## Extracted material
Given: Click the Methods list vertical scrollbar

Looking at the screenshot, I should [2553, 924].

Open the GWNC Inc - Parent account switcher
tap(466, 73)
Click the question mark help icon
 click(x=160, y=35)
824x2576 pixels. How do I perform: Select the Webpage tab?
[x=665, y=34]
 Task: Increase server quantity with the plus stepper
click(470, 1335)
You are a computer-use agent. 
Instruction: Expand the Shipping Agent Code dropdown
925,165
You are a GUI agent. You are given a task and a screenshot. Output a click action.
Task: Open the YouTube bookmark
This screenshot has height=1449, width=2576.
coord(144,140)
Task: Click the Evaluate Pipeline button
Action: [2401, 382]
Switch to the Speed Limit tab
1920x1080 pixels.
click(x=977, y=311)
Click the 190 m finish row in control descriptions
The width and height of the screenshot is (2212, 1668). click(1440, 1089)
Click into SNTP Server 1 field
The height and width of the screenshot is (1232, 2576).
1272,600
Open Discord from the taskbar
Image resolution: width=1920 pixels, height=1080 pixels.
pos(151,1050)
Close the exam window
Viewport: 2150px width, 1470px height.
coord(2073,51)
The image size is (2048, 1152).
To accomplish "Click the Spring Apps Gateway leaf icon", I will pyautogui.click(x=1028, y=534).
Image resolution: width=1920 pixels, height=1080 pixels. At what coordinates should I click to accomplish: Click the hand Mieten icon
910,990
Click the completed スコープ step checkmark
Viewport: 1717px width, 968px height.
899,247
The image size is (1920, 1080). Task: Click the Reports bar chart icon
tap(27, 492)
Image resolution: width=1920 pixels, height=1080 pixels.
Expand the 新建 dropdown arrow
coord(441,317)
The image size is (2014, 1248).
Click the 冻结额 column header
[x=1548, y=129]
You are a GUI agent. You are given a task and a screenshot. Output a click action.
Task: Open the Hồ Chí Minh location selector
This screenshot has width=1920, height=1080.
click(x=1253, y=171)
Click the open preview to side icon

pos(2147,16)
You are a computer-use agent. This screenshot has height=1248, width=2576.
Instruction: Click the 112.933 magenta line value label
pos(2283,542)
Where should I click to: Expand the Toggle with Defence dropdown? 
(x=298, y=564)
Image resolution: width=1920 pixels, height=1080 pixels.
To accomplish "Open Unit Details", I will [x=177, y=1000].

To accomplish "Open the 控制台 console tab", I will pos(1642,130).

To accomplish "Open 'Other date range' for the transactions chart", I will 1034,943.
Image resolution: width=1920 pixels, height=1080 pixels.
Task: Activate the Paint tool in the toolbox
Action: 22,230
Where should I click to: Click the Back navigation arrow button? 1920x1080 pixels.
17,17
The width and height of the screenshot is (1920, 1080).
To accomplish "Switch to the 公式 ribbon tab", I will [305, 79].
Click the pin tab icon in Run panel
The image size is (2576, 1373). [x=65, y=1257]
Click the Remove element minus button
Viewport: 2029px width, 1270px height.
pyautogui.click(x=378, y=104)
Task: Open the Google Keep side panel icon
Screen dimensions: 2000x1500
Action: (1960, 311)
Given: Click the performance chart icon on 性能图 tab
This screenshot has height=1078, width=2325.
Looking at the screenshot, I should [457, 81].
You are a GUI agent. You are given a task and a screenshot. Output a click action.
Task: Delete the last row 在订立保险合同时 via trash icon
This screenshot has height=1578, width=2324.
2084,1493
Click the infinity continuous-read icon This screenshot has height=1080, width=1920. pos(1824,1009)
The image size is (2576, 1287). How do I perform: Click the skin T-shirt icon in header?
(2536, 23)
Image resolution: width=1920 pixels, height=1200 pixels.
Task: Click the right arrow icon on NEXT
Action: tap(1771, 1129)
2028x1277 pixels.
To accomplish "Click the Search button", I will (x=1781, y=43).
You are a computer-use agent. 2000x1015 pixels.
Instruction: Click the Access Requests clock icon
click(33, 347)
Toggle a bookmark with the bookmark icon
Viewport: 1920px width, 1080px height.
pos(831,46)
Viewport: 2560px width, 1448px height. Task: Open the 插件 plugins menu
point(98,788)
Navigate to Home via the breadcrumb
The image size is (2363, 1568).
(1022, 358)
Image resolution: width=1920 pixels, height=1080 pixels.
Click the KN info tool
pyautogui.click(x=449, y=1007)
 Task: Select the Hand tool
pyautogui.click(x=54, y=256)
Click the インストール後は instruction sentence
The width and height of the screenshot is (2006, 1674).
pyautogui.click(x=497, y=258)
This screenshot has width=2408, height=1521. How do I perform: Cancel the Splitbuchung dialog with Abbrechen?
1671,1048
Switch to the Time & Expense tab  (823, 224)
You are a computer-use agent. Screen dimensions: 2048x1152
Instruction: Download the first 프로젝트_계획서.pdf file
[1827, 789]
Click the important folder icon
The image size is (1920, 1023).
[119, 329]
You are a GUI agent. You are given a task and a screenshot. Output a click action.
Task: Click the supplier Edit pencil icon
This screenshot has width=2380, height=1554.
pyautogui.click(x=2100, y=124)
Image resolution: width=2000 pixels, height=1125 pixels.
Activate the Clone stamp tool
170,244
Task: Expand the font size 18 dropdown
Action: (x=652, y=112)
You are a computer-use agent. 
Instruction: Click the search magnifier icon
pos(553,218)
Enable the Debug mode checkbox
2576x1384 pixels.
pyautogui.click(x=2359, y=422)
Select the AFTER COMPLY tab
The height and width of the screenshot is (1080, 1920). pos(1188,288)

## The problem
Search the records line by line for the word "computer" and copy every line where it appears.

## Written answer
You are a computer-use agent. 
You are a computer-use agent. This screenshot has height=1248, width=2576.
You are a computer-use agent. 2000x1015 pixels.
You are a computer-use agent. Screen dimensions: 2048x1152
You are a computer-use agent. 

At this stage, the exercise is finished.